We are experiencing a surge. After an entire summer of battling an antibiotic resistant urinary tract infection and impacted bowels, we are finally back to our baseline. I have to admit, I was not sure we would get there. I remember being told by a good friend with much experience in the field of aging, that when an older person is ill, the rule of thumb is about “one day down, four days to recover.” I knew my mother had been ill for quite some time – weak, delirious, refusing to eat and without specifically doing the math, I had known we were in for a long recovery. I just hoped we would be able to return to the level of awareness and ability before the summer “fun” had occurred.
And finally, we did see improvement. First her clarity increased. Then she was able to feed herself. Those eating utensils no longer seemed like totally unfamiliar and mysterious table toys. Then she began to have sensible conversation. Her table mates at the assisted living were thrilled to have their chatty dinner pal back. And finally she was able to use her walker instead of being in the wheelchair all the time.
Then came the question, ” Where is all my jewelry?” Mom asks this question every time she “comes back” from a bout with illness. I showed her the drawer, in the small chest where we keep the jewelry we brought to the assisted living. It is right beside her blue chair where she spends most of her time. I pulled out the box and we went through it piece by piece. Then as usual she asked “But didn’t I use to have…? ” and we go through the list of some of the jewelry that we did NOT bring to the assisted living. Mother was never a huge jewelry wearer. But she did like earrings, a bracelet and maybe a pin on her silk neck scar for Sunday church. In fact, she was known for her pin collection.
When we cleaned out mother’s large house, and moved her to the assisted living, my sister, daughter, I, including Mother, went through all her jewelry. We decided what she would keep and what each of us would take home with us. I actually did not take any….I had enough of Mother’s “stuff” already stacked in my basement! She had given me a special ring years before and that was all I needed. In addition, my sister took a few of Mother’s expensive pieces to her safe deposit box. We just didn’t feel comfortable having those pieces at the assisted living. Turns out, that was a wise decision, as a couple of pieces of jewelry that we did bring are missing.
Anyway, both of Mother’s tablemates wear quite a bit of jewelry. It is primarily costume jewelry. In fact, Joan admits that she gave her daughter her “good” diamonds and the large ring she now wears is “fake”. With this latest surge of feeling good, Mother asked me about her rings. I again explained that we just didn’t want to risk them being stolen. “Would you like me to get you a fake diamond like Joan’s? ” I asked.

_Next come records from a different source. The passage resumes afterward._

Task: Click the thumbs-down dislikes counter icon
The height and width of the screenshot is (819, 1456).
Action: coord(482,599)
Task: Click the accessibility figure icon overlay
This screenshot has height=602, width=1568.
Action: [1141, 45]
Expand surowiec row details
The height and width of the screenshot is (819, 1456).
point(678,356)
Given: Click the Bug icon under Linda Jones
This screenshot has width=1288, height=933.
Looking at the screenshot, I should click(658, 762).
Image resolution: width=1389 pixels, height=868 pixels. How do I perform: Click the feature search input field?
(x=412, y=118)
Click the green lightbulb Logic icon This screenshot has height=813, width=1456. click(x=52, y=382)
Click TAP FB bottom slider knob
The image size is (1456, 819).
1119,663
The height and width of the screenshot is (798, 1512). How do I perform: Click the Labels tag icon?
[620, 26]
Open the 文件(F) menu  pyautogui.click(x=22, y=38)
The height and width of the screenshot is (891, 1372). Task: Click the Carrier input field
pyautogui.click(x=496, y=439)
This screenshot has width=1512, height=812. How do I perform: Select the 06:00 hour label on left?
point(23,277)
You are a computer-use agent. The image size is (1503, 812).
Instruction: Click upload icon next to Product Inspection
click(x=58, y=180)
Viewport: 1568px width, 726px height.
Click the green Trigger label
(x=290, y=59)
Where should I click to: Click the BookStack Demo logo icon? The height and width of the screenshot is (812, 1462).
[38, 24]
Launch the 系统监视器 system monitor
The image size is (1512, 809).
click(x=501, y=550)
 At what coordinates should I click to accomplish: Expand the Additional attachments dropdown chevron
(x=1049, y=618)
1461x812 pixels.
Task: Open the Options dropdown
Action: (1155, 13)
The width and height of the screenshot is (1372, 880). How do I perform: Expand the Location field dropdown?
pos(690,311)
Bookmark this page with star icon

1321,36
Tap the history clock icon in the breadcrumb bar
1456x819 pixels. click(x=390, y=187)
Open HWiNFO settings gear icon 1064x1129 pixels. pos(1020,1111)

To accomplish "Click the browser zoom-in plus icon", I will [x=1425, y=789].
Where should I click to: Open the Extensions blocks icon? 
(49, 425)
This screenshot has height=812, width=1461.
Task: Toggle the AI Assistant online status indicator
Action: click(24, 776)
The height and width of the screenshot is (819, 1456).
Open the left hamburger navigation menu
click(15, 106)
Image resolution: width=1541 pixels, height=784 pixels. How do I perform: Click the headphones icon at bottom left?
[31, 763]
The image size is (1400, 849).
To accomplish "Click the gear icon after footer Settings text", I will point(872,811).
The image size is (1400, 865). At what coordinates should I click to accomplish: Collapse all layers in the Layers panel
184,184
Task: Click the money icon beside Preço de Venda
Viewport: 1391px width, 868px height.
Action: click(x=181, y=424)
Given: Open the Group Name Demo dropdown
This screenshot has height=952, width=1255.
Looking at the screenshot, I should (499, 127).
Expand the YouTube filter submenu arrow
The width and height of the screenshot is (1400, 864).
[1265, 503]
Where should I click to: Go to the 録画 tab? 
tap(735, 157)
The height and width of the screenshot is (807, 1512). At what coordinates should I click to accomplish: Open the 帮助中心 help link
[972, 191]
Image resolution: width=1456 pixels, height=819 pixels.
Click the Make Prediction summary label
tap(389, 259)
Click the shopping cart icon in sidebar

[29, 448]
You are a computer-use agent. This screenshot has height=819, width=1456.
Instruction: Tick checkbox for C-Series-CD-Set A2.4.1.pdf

“Yes”, mother answered. While I was a bit surprised, off I went to the local department store. Before, Mother had thought such things were “tacky” but if it made her happy, then so be it! I selected the most sedate of the cubic zirconia choices that day. I didn’t think Mother’s tastes had changed that dramatically and it was on sale too! For $16.95 I purchased a lovely ring with five “diamonds” across the band.
Mother was thrilled. She smiled and flashed her ring to her private caregivers and table mates, then rolled her eyes when they admired it, as she was well aware of the “joke”. I sighed with great relief. It had been a very long summer. I said ” Mom, it sure is nice to see you happy and smiling. Two trips to the ER with you and all that we have been through this summer, just about did me in!”
Mother looked at me with incredulity. ” What? I was in the emergency room twice? Why, didn’t someone tell me?”